╭──

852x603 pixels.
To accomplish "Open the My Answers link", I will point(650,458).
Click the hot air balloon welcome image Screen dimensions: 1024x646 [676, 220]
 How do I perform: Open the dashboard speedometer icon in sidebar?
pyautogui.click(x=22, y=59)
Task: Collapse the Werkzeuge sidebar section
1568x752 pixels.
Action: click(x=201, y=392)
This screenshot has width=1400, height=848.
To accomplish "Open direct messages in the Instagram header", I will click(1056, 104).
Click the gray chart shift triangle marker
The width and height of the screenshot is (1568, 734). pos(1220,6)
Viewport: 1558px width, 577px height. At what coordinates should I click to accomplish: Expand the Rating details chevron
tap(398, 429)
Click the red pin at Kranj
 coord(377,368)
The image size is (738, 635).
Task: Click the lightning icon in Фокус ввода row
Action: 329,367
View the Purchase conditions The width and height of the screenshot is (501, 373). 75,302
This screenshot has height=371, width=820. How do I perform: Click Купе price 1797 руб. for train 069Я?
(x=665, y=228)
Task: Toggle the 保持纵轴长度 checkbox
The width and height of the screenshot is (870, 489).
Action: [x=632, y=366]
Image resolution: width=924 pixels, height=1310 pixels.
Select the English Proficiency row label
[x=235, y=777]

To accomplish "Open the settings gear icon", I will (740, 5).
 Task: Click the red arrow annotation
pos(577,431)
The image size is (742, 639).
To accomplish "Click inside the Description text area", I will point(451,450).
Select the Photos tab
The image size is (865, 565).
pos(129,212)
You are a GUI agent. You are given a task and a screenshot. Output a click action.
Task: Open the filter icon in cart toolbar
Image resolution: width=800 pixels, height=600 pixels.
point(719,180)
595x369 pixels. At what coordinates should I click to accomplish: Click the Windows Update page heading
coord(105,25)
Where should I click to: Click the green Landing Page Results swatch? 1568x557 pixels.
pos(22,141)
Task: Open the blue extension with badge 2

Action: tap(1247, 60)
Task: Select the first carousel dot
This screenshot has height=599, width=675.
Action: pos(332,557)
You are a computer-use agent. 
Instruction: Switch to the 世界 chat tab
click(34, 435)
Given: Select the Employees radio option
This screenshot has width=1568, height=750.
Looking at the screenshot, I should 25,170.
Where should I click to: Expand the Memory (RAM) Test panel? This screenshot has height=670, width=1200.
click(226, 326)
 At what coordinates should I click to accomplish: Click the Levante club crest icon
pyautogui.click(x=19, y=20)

╰──

▸ **PROBLEM STATEMENT**:
The expected output is an exact copy of all the records above.

▸ **ANSWER SECTION**:
852x603 pixels.
To accomplish "Open the My Answers link", I will point(650,458).
Click the hot air balloon welcome image Screen dimensions: 1024x646 [676, 220]
 How do I perform: Open the dashboard speedometer icon in sidebar?
pyautogui.click(x=22, y=59)
Task: Collapse the Werkzeuge sidebar section
1568x752 pixels.
Action: click(x=201, y=392)
This screenshot has width=1400, height=848.
To accomplish "Open direct messages in the Instagram header", I will click(1056, 104).
Click the gray chart shift triangle marker
The width and height of the screenshot is (1568, 734). pos(1220,6)
Viewport: 1558px width, 577px height. At what coordinates should I click to accomplish: Expand the Rating details chevron
tap(398, 429)
Click the red pin at Kranj
 coord(377,368)
The image size is (738, 635).
Task: Click the lightning icon in Фокус ввода row
Action: 329,367
View the Purchase conditions The width and height of the screenshot is (501, 373). 75,302
This screenshot has height=371, width=820. How do I perform: Click Купе price 1797 руб. for train 069Я?
(x=665, y=228)
Task: Toggle the 保持纵轴长度 checkbox
The width and height of the screenshot is (870, 489).
Action: [x=632, y=366]
Image resolution: width=924 pixels, height=1310 pixels.
Select the English Proficiency row label
[x=235, y=777]

To accomplish "Open the settings gear icon", I will (740, 5).
 Task: Click the red arrow annotation
pos(577,431)
The image size is (742, 639).
To accomplish "Click inside the Description text area", I will point(451,450).
Select the Photos tab
The image size is (865, 565).
pos(129,212)
You are a GUI agent. You are given a task and a screenshot. Output a click action.
Task: Open the filter icon in cart toolbar
Image resolution: width=800 pixels, height=600 pixels.
point(719,180)
595x369 pixels. At what coordinates should I click to accomplish: Click the Windows Update page heading
coord(105,25)
Where should I click to: Click the green Landing Page Results swatch? 1568x557 pixels.
pos(22,141)
Task: Open the blue extension with badge 2

Action: tap(1247, 60)
Task: Select the first carousel dot
This screenshot has height=599, width=675.
Action: pos(332,557)
You are a computer-use agent. 
Instruction: Switch to the 世界 chat tab
click(34, 435)
Given: Select the Employees radio option
This screenshot has width=1568, height=750.
Looking at the screenshot, I should 25,170.
Where should I click to: Expand the Memory (RAM) Test panel? This screenshot has height=670, width=1200.
click(226, 326)
 At what coordinates should I click to accomplish: Click the Levante club crest icon
pyautogui.click(x=19, y=20)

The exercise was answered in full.